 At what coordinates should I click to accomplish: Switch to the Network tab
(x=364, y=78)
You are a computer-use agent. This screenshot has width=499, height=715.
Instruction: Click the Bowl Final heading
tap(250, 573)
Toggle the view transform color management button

...

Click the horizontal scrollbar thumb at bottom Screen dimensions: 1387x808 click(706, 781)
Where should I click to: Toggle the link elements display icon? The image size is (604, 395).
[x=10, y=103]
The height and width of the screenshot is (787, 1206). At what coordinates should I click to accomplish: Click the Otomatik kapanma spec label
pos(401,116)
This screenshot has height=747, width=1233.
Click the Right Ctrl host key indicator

| Goal |
Please identify every line of the rows above that contains the string "This", and copy each one. Case counts.

| Task response |
You are a computer-use agent. This screenshot has width=499, height=715.
This screenshot has height=747, width=1233.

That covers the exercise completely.